THE BALLAD OF VICKI AND JAKE

(1 x 60'')

NEW 2007



The film could be categorised in several ways: an ‘issue’ documentary, a home video, a fly-on-the-wall drama, or a student film. But if we are looking to label vicki and jake then I think we could call it, without embarrassment, a punk documentary. It is about life on the margins of society: raw and exposed. The awkward camera movement, bad white balance and jump cuts gel perfectly with the drugs, the shouting and swearing, and the material deprivation depicted. The punk movement was about non-conformity, uncensored emotion, shocking people and perhaps most significantly ‘doing it yourself’. This is exactly what Ian and Ken did; made during film school using equipment ‘borrowed’ from the faculty, they set about making the film on their own. The formal qualities of the film are dictated by the necessity of a two man crew operating in one of the most underprivileged areas in Britain. Their philosophy became ‘film everything’ and the uncompromising images prove this many times over. But this isn’t sensationalism; it records drug-taking with a matter-of-fact gaze because this was normality.

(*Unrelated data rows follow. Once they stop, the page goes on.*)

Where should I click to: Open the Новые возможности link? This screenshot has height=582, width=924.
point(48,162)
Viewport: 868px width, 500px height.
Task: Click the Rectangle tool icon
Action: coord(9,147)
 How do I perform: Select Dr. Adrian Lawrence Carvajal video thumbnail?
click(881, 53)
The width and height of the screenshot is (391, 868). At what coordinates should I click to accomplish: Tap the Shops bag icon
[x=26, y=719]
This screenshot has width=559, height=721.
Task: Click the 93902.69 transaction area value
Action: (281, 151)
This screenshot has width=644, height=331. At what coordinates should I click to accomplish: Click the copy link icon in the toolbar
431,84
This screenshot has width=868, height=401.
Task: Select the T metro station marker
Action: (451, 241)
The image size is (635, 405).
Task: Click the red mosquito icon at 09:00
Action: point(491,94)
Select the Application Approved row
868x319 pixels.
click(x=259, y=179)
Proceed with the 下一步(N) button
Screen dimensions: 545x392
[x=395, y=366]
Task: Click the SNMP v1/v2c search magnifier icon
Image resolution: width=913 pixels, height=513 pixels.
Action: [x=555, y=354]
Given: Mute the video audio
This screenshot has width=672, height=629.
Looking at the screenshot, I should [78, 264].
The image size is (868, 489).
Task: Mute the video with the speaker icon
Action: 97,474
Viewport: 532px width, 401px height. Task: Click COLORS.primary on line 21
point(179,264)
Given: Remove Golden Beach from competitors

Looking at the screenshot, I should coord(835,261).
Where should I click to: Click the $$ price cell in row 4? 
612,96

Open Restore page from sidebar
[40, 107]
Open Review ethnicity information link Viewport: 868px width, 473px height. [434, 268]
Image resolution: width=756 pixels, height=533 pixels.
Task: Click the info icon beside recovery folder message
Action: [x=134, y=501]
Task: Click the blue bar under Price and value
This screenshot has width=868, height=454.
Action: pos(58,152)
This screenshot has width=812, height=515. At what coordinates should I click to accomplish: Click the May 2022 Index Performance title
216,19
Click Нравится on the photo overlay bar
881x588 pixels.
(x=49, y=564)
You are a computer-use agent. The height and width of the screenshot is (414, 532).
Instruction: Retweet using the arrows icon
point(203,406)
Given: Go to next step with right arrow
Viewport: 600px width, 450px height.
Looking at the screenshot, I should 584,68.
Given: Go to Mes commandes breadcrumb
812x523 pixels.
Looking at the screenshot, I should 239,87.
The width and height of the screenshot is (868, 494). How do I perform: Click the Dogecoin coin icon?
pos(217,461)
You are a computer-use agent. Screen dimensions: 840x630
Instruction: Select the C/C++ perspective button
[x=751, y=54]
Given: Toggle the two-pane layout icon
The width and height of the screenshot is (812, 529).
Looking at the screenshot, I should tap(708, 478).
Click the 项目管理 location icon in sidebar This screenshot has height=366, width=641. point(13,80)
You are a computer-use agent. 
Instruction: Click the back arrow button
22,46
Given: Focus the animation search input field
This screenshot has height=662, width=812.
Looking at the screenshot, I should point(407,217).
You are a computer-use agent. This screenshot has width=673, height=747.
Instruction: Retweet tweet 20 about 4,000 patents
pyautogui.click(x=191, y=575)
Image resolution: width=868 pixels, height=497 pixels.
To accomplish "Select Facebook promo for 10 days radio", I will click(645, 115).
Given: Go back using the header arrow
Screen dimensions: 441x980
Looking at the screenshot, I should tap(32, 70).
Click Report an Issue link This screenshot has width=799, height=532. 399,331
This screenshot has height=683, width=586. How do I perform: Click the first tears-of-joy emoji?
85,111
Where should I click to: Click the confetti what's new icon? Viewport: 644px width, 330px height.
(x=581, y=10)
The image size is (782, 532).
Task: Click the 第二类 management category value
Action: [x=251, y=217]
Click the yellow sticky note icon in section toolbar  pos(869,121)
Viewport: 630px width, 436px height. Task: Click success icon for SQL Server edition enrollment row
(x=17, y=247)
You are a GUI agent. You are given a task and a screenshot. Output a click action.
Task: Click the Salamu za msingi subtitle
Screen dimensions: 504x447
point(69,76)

Ian and Ken were welcomed into Vicki’s group of friends and the film demonstrates this privileged access. Whether it’s watching Class-A drug use or joining in Jake’s twelfth birthday party, their dictum ‘film everything’ was followed to the letter. Make no mistake though, this is no imitation of Nick Broomfield or Michael Moore. It probably has more in common with Ken Loach’s Cathy Come Home (1966). There are no sly asides to the audience, sarcastic commentary or faux-naif interview technique. This is no vanity exercise; vicki and jake is a 101 in how not to make a documentary. Ian and Ken threw themselves into this with the enthusiasm of people who had never made a feature documentary before. It shouldn’t have worked. Except it has.